▶ _TEXTAUSZUG_:

######

Marcus Scholz

29. April 2019

Es ist keine schöne Situation. Ganz im Gegenteil: Der HSV rutscht wieder in Sphären, die man mit dem x-ten Neuanfang endlich beheben wollte. Wieder einmal steht der HSV sportlich vor dem GAU, der nach dem Abstieg in der Vorsaison in diesem Fall der Nicht-Wiederaufstieg wäre. Tabellenrang vier ist es aktuell. Das erste Mal seit dem elften Spieltag (26.10.2018) ist der HSV nicht mehr auf einem direkten Aufstiegsplatz. Damals hatte Hannes Wolf von Vorgänger Christian Titz übernommen und mit einem Sieg in Magdeburg Rang zwei zurückerobert. Insofern ist es auch für Hannes Wolf beim HSV eine neue Situation. Und das war ihm heute auch anzumerken. Spätestens seit der schwachen 0:2-Niederlage gegen an sich harmlose Berliner hat auch er mitbekommen, wie schnell es in Hamburg zu einer Trainerdiskussion kommen kann. Wobei: So schnell ist das alles ehrlich gesagt gar nicht. Nach 37 Punkten aus der Hinrunde und nur 16 aus der Rückrunde ist sie eigentlich gar nicht zu vermeiden. Eigentlich.

Aber obwohl sich der HSV in Person von Sportvorstand Ralf Becker nach der Niederlage bei Union demonstrativ vor seinen Trainer stellte und das inakzeptable verhalten Lewis Holtby nutzte, um ein wenig Fokus auf ein anderes Thema zu lenken, laufen hinter den Kulissen die Planspiele für die neue Saison. Und das muss auch so sein. Eine Trainerdiskussion soll dabei nicht dazugehören. Dennoch: Die „BILD“ brachte heute schon mal vorsorglich die vereinslosen Trainer Andre Breitenreiter und Alexander Zorniger ins Gespräch. Und ein Name, der mir immer wieder genannte wird, ist Domenico Tedesco. Schon Ex-HSV-Nachwuchschef Bernhard Peters hatte den ehemaligen Schalker hier in Hamburg ins Gespräch gebracht. Hintergrund: Peters hatte Tedesco einst in Hoffenheim unter sich. Klar auch, dass immer dann alle möglichen Gestalten am Flughafen und/oder auf dem Weg nach Hamburg gesichtete werden, wenn hier über eine Neubesetzung des Trainers auch nur im Ansatz diskutiert wird. So auch heute. Und diese Nachricht bestätigte sich nicht. Statt in Hamburg war Tedesco heute - nach Aussage seiner Berater - in Stutgart. Zudem hat Tedesco aktuell noch drei Jahre (bis 2022)  Vertrag beim FC Schalke. Und allein das Jahresgehalt von 3,5 Millionen Euro per annum (also insgesamt 10,5 Mio. Euro in den nächsten drei Jahren), das ihm zusteht, dürfte ihn für den HSV unerschwinglich machen.

######

Einträge aus einer Sammlung
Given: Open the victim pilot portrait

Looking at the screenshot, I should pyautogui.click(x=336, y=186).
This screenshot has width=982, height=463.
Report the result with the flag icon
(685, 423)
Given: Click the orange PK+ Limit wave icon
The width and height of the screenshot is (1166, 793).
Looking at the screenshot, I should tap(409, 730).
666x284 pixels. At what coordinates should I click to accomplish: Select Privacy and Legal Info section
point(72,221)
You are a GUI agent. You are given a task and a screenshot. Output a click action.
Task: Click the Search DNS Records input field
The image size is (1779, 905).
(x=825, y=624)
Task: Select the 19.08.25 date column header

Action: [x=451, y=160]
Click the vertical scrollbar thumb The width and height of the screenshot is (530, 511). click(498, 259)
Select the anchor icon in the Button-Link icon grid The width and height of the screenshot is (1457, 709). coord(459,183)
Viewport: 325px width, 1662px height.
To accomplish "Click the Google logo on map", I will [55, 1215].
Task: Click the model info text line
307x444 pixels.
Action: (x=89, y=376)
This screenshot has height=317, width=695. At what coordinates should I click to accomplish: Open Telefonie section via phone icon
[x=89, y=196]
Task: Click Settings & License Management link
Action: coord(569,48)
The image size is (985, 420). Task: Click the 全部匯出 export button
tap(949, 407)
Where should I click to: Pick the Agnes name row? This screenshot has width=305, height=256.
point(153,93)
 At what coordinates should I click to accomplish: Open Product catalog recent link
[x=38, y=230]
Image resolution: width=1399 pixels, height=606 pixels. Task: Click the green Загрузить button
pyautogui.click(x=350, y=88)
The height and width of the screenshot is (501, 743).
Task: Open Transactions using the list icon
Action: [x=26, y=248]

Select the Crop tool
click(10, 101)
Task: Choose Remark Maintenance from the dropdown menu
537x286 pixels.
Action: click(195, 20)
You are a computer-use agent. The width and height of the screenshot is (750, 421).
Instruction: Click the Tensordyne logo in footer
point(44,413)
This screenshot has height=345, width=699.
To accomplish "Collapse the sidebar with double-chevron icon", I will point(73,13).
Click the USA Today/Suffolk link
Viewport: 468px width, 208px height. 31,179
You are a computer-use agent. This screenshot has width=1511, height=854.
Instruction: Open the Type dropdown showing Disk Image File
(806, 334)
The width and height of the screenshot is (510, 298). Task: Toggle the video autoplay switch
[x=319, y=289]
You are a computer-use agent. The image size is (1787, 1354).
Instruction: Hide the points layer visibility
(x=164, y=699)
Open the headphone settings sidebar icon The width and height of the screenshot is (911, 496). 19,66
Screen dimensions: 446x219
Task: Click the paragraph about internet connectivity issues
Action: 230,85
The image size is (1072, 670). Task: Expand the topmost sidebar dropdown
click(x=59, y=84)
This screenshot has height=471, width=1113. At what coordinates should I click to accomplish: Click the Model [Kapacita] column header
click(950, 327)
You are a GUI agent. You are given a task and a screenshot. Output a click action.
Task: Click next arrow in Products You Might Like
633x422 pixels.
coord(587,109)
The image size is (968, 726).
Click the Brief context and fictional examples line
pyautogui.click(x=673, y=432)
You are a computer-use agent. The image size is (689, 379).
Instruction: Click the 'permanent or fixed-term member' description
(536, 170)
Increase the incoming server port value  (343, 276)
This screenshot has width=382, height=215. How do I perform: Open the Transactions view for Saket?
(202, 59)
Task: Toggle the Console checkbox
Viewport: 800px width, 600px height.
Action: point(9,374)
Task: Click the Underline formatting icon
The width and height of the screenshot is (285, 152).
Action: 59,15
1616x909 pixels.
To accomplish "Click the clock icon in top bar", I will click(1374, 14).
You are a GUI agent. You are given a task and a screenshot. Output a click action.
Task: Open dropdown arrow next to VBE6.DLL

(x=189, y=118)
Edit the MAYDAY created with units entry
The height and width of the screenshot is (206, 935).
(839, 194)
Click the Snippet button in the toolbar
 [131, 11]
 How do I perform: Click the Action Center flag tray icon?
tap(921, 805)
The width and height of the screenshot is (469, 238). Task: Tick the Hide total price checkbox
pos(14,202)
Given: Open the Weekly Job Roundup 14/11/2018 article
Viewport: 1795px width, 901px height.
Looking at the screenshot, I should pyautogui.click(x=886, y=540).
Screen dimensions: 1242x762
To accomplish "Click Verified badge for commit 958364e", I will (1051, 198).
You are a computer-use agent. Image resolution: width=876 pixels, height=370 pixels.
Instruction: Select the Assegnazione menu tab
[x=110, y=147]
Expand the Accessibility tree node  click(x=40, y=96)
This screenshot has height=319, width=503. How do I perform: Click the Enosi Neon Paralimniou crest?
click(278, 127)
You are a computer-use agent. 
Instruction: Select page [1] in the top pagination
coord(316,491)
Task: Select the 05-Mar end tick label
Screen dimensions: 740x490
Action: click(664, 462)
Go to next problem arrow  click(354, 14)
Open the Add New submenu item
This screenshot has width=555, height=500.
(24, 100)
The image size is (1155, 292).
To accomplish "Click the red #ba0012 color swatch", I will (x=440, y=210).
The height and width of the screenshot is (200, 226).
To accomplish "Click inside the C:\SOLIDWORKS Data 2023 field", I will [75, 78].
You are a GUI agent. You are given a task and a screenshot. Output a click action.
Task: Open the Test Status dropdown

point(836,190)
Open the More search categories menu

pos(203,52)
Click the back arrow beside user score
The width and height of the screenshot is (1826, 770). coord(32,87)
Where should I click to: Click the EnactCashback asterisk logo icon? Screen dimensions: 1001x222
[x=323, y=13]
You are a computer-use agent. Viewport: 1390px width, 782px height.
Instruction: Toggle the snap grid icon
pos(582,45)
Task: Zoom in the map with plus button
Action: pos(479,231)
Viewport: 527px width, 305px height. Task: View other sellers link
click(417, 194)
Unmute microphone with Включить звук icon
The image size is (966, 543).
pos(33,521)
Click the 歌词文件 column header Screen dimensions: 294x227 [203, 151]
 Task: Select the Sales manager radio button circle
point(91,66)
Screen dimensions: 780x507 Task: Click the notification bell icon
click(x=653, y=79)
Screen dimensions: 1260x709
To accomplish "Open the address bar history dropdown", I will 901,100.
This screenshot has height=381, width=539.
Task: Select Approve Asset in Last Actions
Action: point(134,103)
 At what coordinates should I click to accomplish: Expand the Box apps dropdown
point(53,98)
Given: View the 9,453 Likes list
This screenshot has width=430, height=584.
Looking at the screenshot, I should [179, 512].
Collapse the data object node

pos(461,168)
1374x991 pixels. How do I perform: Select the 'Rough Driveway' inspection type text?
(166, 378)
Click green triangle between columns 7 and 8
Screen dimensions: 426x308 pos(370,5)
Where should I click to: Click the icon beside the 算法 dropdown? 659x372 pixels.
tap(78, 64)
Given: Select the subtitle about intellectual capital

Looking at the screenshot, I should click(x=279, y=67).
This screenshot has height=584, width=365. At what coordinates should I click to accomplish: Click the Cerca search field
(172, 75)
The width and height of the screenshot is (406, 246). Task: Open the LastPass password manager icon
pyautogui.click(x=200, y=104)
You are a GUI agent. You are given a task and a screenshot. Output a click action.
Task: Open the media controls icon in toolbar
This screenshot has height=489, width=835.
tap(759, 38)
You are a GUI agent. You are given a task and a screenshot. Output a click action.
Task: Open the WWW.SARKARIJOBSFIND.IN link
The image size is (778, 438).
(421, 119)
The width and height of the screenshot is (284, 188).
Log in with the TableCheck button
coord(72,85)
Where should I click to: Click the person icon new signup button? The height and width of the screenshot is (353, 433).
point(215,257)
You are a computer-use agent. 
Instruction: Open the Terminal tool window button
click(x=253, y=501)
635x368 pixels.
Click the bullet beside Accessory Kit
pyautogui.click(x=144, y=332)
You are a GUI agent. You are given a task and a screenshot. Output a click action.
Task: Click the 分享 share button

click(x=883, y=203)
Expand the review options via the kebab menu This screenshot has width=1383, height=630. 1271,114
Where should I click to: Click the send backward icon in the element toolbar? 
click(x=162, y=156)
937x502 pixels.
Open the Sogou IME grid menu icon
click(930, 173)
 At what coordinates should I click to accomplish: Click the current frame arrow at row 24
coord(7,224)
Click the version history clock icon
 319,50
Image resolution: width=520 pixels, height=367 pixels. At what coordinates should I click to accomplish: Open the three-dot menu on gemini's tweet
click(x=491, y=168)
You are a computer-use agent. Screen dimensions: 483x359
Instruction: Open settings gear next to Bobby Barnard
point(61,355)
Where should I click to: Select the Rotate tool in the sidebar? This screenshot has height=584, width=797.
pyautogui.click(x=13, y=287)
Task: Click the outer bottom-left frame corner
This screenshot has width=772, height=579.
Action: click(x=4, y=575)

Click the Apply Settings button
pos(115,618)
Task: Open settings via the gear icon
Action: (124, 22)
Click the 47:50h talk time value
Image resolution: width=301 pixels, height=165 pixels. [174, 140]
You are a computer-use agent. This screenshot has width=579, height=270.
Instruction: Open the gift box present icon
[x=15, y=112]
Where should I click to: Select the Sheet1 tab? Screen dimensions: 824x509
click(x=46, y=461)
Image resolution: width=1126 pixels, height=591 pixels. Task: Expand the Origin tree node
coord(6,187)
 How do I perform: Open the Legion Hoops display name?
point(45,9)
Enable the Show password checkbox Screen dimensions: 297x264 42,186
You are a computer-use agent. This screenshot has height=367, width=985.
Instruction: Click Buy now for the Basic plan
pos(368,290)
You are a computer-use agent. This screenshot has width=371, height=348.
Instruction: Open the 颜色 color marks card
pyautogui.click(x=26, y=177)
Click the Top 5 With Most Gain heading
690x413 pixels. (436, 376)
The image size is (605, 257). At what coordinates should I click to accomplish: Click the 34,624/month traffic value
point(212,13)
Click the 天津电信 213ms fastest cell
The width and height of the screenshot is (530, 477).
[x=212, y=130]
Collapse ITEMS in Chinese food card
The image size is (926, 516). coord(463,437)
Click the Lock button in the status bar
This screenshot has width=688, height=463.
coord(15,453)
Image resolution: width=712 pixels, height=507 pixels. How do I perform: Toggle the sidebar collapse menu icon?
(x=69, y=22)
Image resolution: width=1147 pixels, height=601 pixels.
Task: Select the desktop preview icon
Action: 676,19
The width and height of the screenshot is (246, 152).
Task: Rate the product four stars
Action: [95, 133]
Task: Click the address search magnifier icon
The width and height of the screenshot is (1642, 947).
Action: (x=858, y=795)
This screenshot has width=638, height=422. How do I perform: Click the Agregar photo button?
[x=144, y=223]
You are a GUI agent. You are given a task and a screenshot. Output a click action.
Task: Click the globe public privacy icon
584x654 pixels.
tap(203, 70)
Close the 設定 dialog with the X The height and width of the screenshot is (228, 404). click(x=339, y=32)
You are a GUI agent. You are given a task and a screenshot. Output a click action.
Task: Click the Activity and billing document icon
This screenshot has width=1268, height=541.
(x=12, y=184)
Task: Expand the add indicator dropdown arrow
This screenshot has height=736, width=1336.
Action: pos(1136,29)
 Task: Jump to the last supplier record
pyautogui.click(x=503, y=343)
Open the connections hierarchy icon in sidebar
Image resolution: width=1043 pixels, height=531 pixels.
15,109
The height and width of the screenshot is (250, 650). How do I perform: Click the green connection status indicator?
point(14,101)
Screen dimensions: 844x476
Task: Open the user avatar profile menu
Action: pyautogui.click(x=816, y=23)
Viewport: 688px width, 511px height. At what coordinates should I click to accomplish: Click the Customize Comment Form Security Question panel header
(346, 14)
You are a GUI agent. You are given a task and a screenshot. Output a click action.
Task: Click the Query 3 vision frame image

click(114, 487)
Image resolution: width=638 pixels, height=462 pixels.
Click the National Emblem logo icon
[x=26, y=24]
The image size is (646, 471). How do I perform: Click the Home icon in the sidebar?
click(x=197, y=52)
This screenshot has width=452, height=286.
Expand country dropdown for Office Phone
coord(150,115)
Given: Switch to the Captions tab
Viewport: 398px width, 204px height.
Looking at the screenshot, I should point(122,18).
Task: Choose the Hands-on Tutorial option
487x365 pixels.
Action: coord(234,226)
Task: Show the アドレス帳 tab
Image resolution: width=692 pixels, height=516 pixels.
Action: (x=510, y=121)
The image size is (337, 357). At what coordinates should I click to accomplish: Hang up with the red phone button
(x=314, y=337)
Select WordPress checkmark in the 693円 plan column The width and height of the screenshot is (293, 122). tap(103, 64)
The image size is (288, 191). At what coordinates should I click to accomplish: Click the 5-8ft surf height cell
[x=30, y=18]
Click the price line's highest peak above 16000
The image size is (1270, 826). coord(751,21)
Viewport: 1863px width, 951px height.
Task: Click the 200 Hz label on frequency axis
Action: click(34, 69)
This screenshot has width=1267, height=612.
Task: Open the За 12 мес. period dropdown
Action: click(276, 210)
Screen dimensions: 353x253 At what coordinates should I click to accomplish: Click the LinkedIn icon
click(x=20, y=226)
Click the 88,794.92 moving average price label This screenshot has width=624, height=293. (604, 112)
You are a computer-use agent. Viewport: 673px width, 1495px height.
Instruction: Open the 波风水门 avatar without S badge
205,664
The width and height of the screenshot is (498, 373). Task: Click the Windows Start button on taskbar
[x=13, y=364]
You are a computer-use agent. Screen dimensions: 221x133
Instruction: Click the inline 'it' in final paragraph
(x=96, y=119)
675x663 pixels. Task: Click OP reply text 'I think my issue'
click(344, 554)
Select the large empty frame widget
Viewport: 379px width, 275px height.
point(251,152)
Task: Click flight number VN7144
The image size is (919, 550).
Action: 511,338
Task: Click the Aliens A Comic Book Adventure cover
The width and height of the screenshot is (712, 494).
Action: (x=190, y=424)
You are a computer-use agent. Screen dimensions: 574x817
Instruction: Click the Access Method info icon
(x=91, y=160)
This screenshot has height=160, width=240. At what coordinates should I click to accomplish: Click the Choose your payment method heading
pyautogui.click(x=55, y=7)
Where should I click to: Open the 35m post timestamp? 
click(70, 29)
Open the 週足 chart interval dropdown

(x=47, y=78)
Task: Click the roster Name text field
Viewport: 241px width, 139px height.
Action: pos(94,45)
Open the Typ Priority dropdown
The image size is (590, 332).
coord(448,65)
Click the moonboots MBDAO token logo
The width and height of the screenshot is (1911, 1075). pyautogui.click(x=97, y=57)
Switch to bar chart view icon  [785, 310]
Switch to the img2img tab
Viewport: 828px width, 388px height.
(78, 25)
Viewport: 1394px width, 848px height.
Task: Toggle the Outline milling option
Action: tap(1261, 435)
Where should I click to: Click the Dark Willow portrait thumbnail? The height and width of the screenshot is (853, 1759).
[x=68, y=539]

######

▶ _DEINE AUFGABE_: Prüfe bitte, ob die Aussagen (a), (b) und (c) mit dem Textauszug übereinstimmen, und antworte jeweils mit Ja oder Nein samt den entscheidenden Worten als wörtliches Zitat. (a) Der HSV steht aktuell auf Tabellenrang vier. (b) Laut seinen Beratern war Tedesco heute in Hamburg. (c) Der HSV holte in der Rückrunde mehr Punkte als in der Hinrunde.

▶ _LÖSUNG_:
(a) Ja: „Tabellenrang vier ist es aktuell.“
(b) Nein: „Statt in Hamburg war Tedesco heute - nach Aussage seiner Berater - in Stutgart.“
(c) Nein: „Nach 37 Punkten aus der Hinrunde und nur 16 aus der Rückrunde“